Sacraliser l’avortement en l’insérant dans la Constitution sans garde-fous contre les contraintes, c’est méconnaître la détresse des femmes et se faire complice de ceux qui les harcèlent. Sur le terrain, je m’intéresse plus aux femmes comme personnes qu’à un soi-disant « droit » qui cautionne les agressions qu’elles subissent.
Et puis, comment peut-on encore parler sérieusement de valeurs républicaines quand tous les êtres humains ne sont plus égaux devant le droit à la vie ?
Certains sont éliminés, d’autres sélectionnés selon le bon plaisir des adultes.
La science nous indique aujourd’hui qu’il y a une continuité totale avant et après la naissance de l’enfant, et donc, comme le disait la loi Veil dans son prologue, toute vie humaine doit être respectée dès sa conception. Cette loi de 1975 visait à médicaliser un acte qui restait répréhensible pour éviter des complications sanitaires et diminuer à terme le nombre d’avortements. Rien à voir avec une inscription d’un soi-disant droit dans la Constitution. Ceux qui voteraient une telle mesure devraient décider de faire sortir Mme Veil du Panthéon.

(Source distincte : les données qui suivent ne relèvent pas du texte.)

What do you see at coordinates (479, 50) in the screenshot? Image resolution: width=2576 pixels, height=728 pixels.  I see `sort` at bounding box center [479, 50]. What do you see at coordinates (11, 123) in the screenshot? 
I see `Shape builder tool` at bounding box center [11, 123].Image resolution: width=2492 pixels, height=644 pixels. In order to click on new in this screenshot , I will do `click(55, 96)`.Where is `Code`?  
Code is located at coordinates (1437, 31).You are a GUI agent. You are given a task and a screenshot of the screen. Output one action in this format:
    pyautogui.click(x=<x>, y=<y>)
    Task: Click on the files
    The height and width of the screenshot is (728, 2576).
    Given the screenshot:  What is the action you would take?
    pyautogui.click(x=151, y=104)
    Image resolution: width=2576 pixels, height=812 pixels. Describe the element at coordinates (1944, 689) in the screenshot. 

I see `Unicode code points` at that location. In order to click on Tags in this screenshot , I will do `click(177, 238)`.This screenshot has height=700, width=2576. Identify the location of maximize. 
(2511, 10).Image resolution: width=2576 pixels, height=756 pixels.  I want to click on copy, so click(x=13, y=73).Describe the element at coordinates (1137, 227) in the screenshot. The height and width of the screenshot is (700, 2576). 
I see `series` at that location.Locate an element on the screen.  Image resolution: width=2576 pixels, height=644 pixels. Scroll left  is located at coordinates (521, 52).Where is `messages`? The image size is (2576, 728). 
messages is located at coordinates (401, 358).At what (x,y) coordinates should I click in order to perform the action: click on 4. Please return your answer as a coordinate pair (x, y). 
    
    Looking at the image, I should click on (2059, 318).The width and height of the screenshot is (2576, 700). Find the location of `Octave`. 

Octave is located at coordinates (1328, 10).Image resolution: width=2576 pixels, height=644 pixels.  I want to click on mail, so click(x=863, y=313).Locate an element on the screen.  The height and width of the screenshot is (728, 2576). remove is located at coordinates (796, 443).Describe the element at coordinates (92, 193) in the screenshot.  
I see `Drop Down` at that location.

Enfin, vous savez que cette sacralisation de l’avortement heurte de plein fouet la plupart des traditions religieuses. C’est bien leur faire signe qu’elles n’ont plus leur place dans l’actuelle République. Qu’ils s’y résignent ou non, beaucoup de croyants ont bien compris qu’ils étaient des citoyens de second rang. Voilà qui fragmente un peu plus la société française.
Les lois qui sont envisagées sont marquées par une pulsion de mort et de rejet, qu’il s’agisse des enfants avant la naissance, des personnes en fin de vie ou des étrangers, en attendant que ce soit le tour des handicapés mentaux ou des dépressifs.
Il y a des regards qui excluent, tuent et désespèrent. Tel semble être le regard de l’actuelle « République » sur les plus faibles.
Quels que soient les sarcasmes ou le mépris que nous subissons, pour nous catholiques, tout être humain est créé « à l’image de Dieu » et suppose un respect inconditionnel. Le Dieu de Jésus Christ s’est identifié au plus vulnérable par la Croix, supplice de mort et de honte infligé par les gouvernants à ceux qu’ils considèrent comme « animaux humains ».
Si la Constitution est altérée comme on veut le faire, nous ne partageons plus la même idée de l’égalité, de la liberté et de la fraternité. Et les valeurs républicaines seront un mensonge et une hypocrisie, inconciliables avec les valeurs de la France.
Philippe de Kergorlay, prêtre catholique depuis 40 ans
Ancien aumônier de prison, de psychiatrie, d’hôpital et de lycée,
Ancien curé de banlieue,
Responsable d’association au service des femmes en précarité, aujourd’hui en charge de réfugiés en Turquie et en Grèce.